Он ушел, а я, смотря на эту белую бумагу, почувствовал искушение написать в последний раз Джулиано и распроститься с ним, преподав ему хороший урок по поводу того, что наглость гнусна.
— Прекрасное искушение! — сказал я потом. — Воздать ему презрением за презрение! Заставить его еще больше возненавидеть христианство, являя ему в себе, христианине, нетерпение и гордость! Нет, это не годится, прекратим на самом деле переписку. А если я прекращу ее так сухо, разве не скажет он равным образом, что нетерпение и гордость одолели меня? Следует еще раз написать ему и без желчи. Но если можно писать без желчи, то не лучше ли будет умолчать о его хохоте и о том, что он удостоил назвать письмо мое шуткою? Не лучше ли будет продолжать попросту свое письмо? Не лучше ли будет искренно продолжать мою апологию христианства?
Я подумал немного об этом и затем принял это решение.
Вечером отправил письмо и на следующее утро получил несколько строк благодарности, строк очень холодных, однако без колких выражений, но и без малейшего следа одобрения или приглашения продолжать мое письмо.
Такая записка мне не понравилась. Тем не менее, я решился не отказываться до конца.
Мой тезис не мог быть трактуем вкратце, и потому он был предметом пяти или шести других длинных писем, на каждое из которых мне отвечали лаконичной благодарностью с прибавлением каких-нибудь изъявлений, не идущих к делу: то он проклинал своих врагов, то смеялся над тем, что проклинал их, и говорил, что естественно сильным притеснять слабых и что он сожалеет только о том, зачем он не сильный, то поверял мне свои любовные похождения и то влияние, которое они оказывали на его измученное воображение.

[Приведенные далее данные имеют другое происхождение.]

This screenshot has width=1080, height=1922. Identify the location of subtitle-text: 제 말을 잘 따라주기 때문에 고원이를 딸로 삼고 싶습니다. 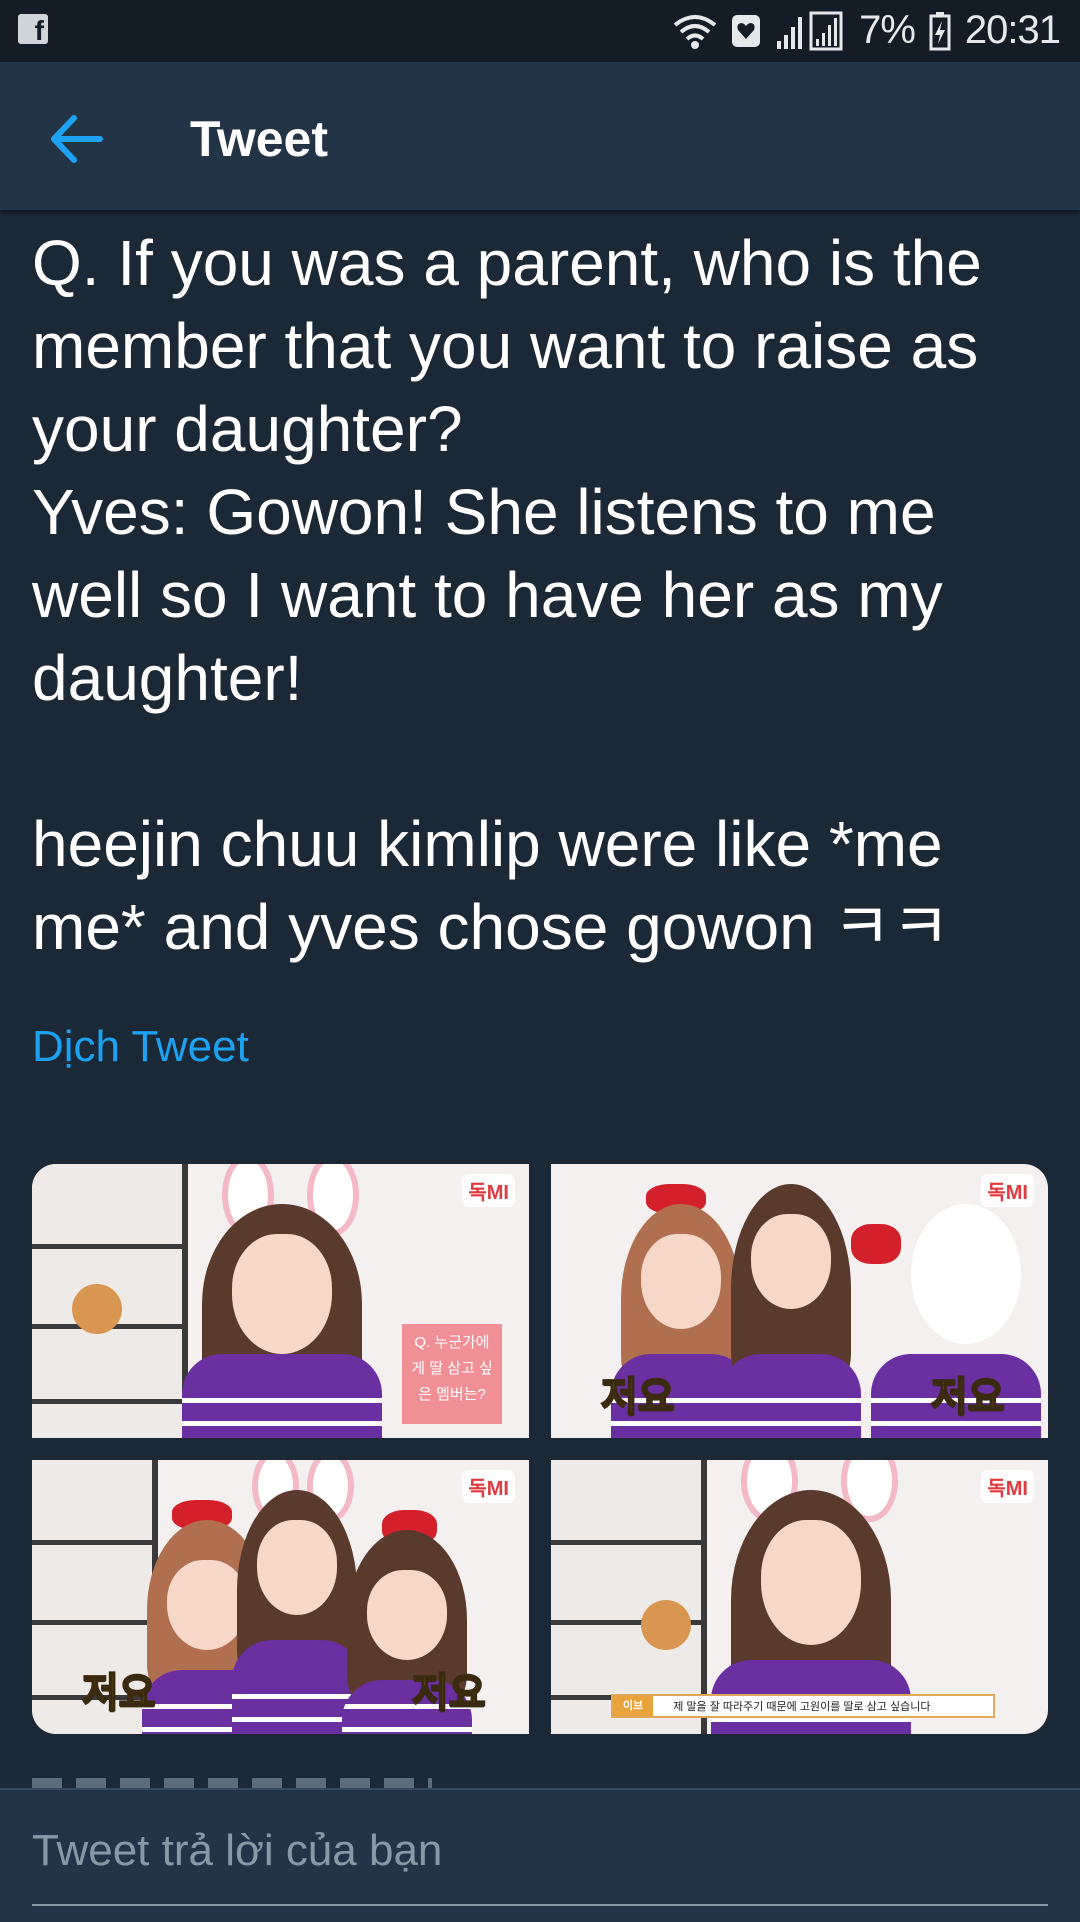
(802, 1707).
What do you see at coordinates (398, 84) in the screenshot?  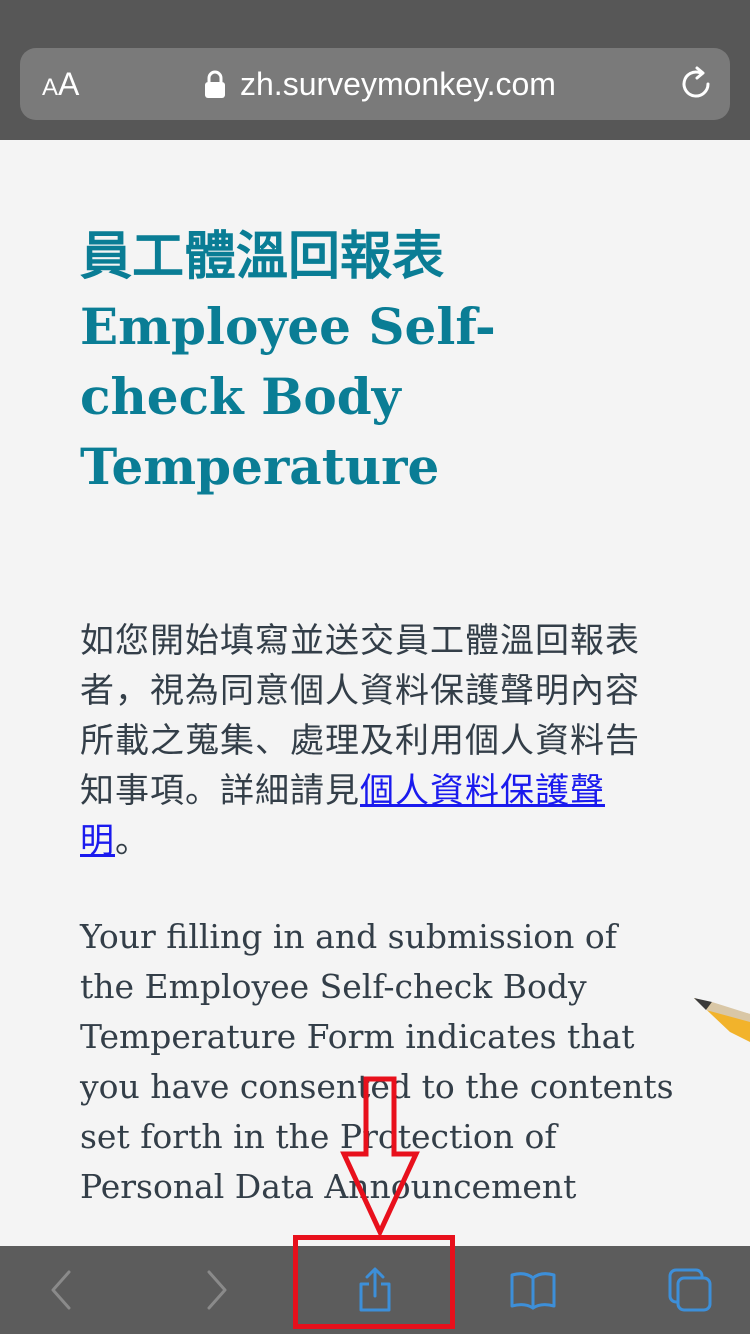 I see `url-text: zh.surveymonkey.com` at bounding box center [398, 84].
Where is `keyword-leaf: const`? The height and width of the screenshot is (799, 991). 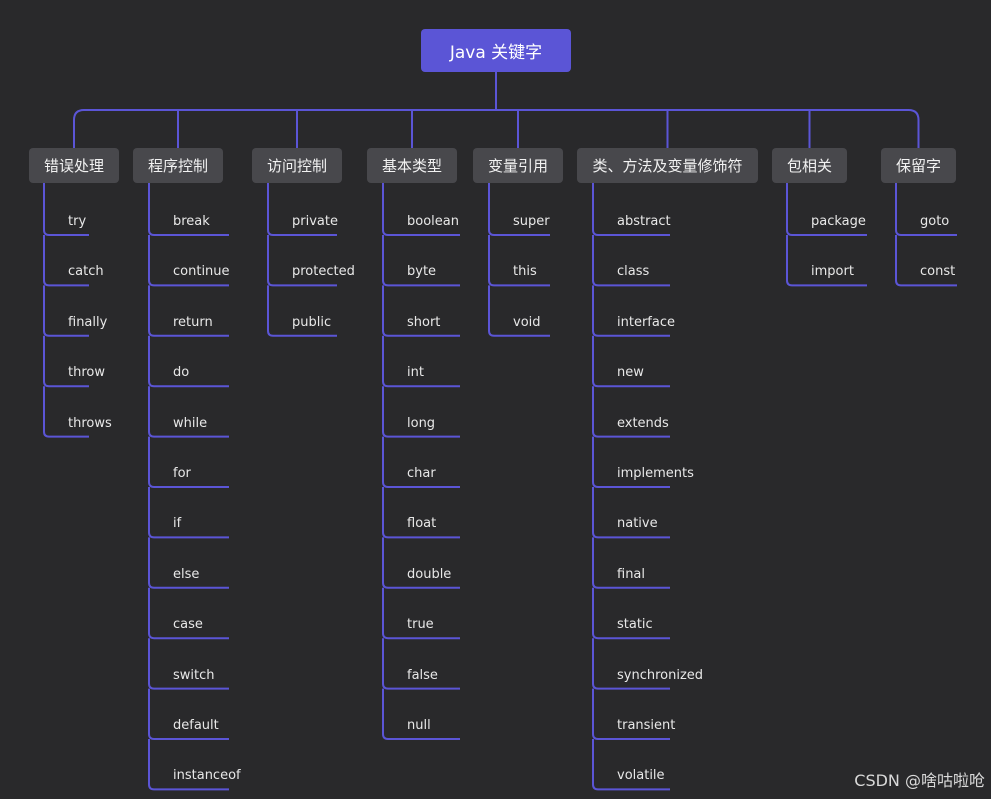
keyword-leaf: const is located at coordinates (938, 272).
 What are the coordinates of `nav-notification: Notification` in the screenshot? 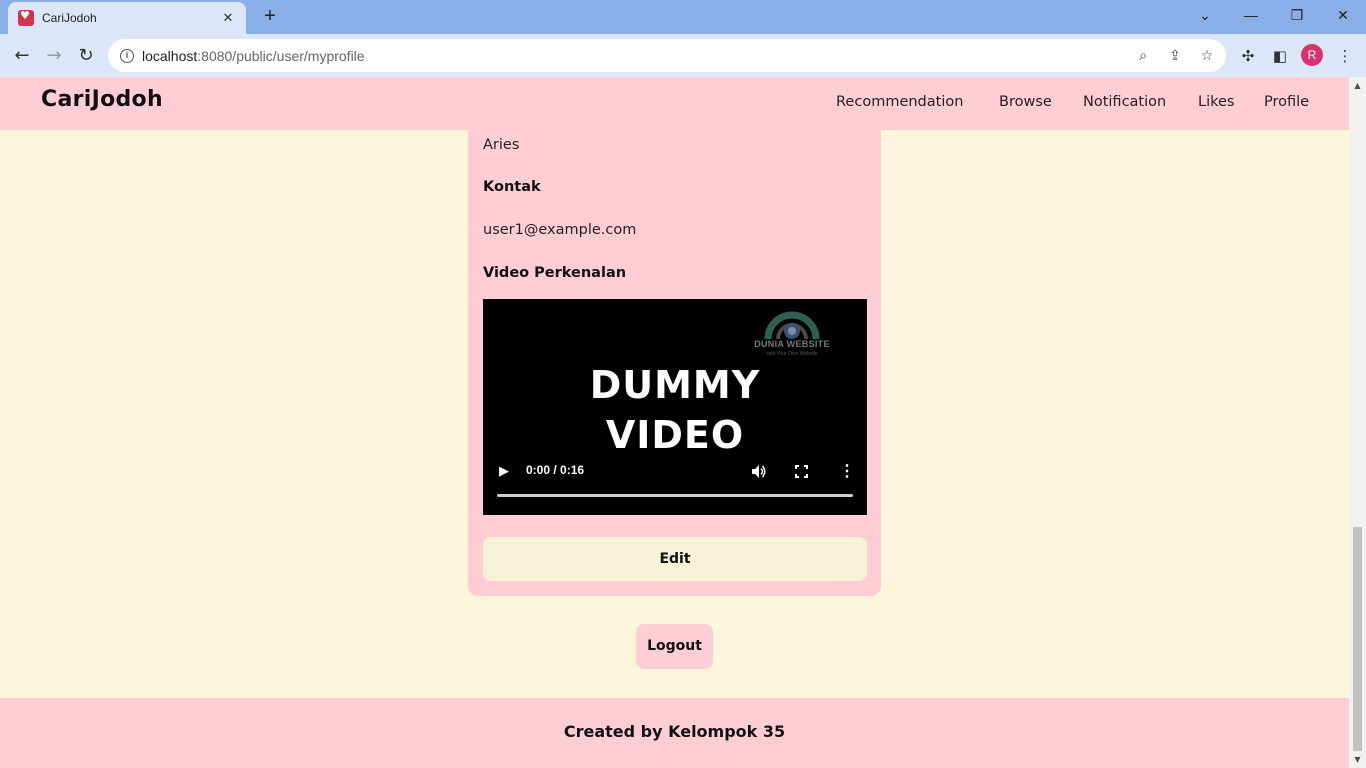 It's located at (1124, 102).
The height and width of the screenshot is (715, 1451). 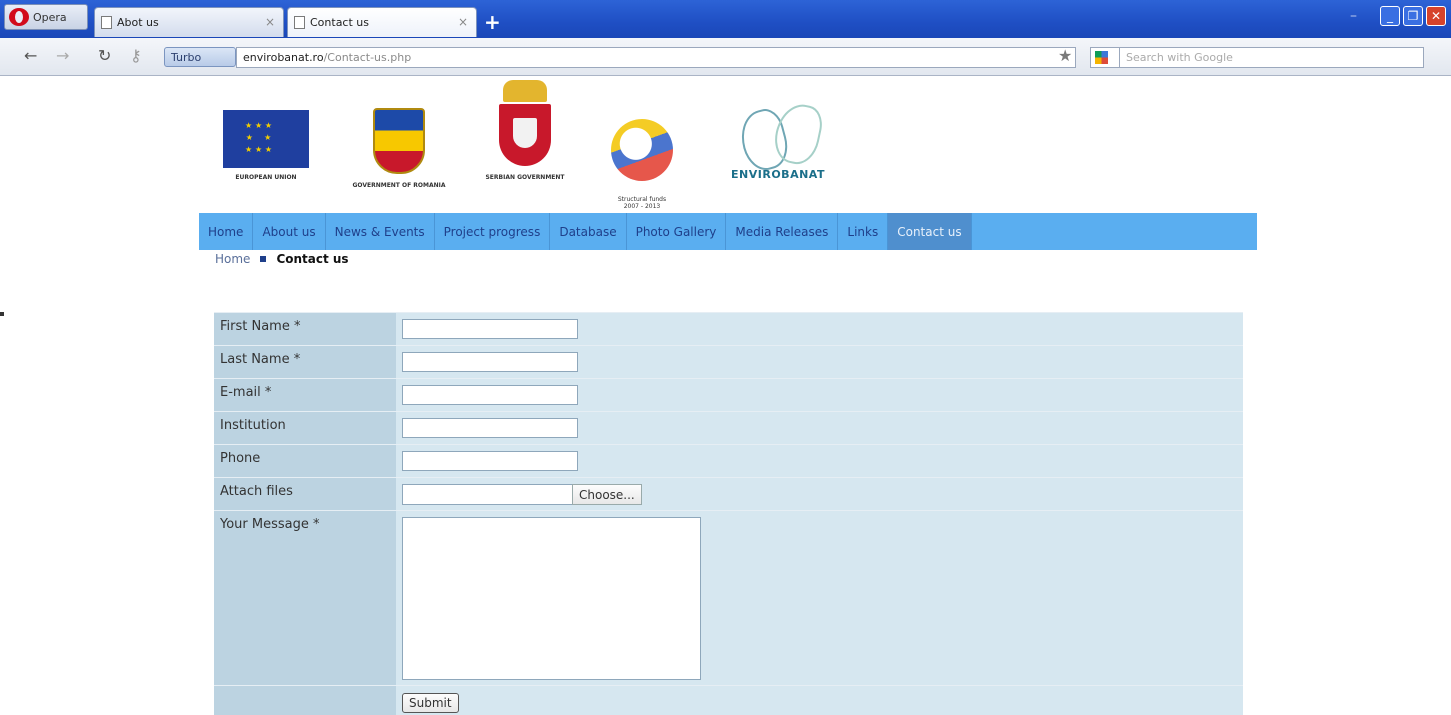 I want to click on url-domain: envirobanat.ro, so click(x=284, y=58).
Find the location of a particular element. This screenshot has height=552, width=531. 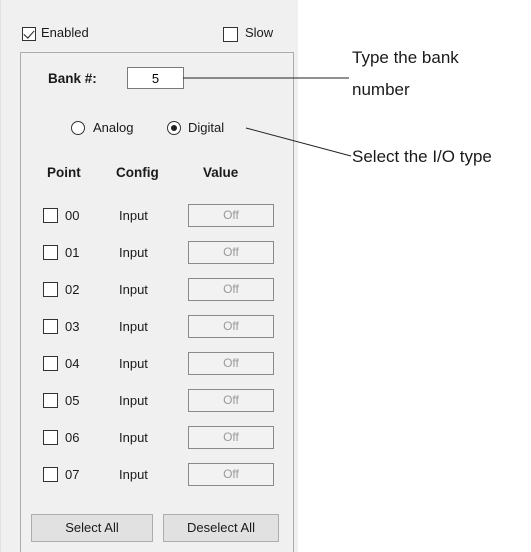

config-column-header: Config is located at coordinates (138, 172).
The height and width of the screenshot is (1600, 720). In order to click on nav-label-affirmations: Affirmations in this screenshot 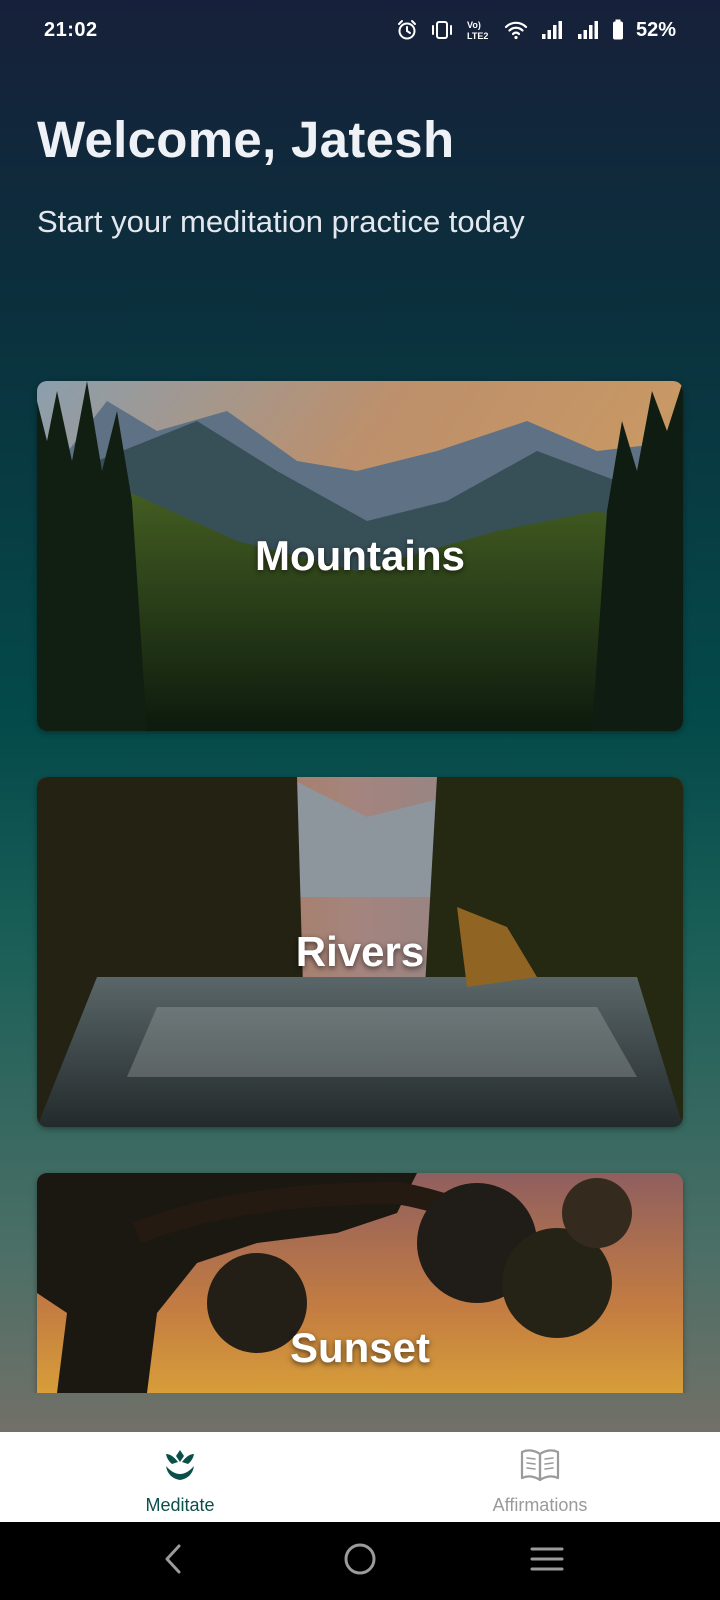, I will do `click(540, 1505)`.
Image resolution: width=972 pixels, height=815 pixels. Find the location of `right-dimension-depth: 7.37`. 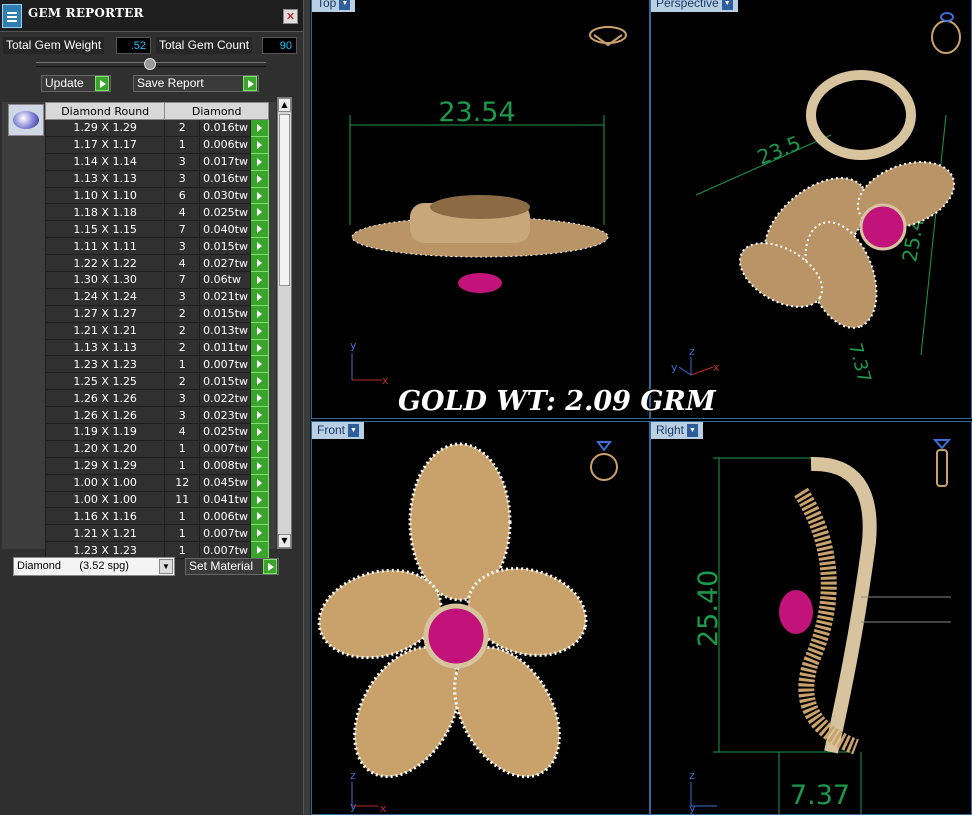

right-dimension-depth: 7.37 is located at coordinates (820, 796).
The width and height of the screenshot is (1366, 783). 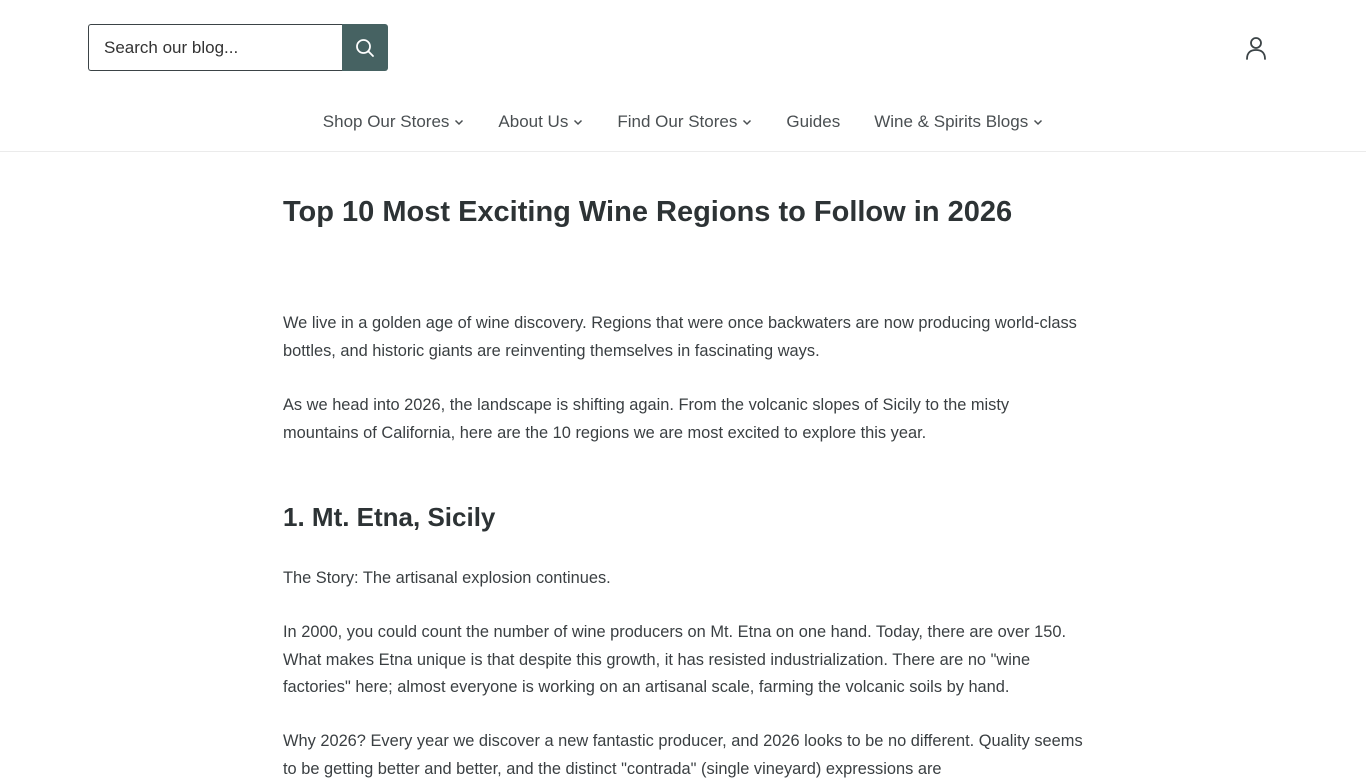 What do you see at coordinates (534, 122) in the screenshot?
I see `nav-item-label: About Us` at bounding box center [534, 122].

Тем не менее, на последнее мое письмо относительно христианства, он сказал, что готовит мне длинный ответ. Я ждал больше недели, а между тем, он всякий день писал мне совсем о другом и, большею частью, разные непристойности.
Я просил его вспомнить об ответе, и советовал ему приложить все старания к правильному взвешиванию всех доводов, которые я привел ему.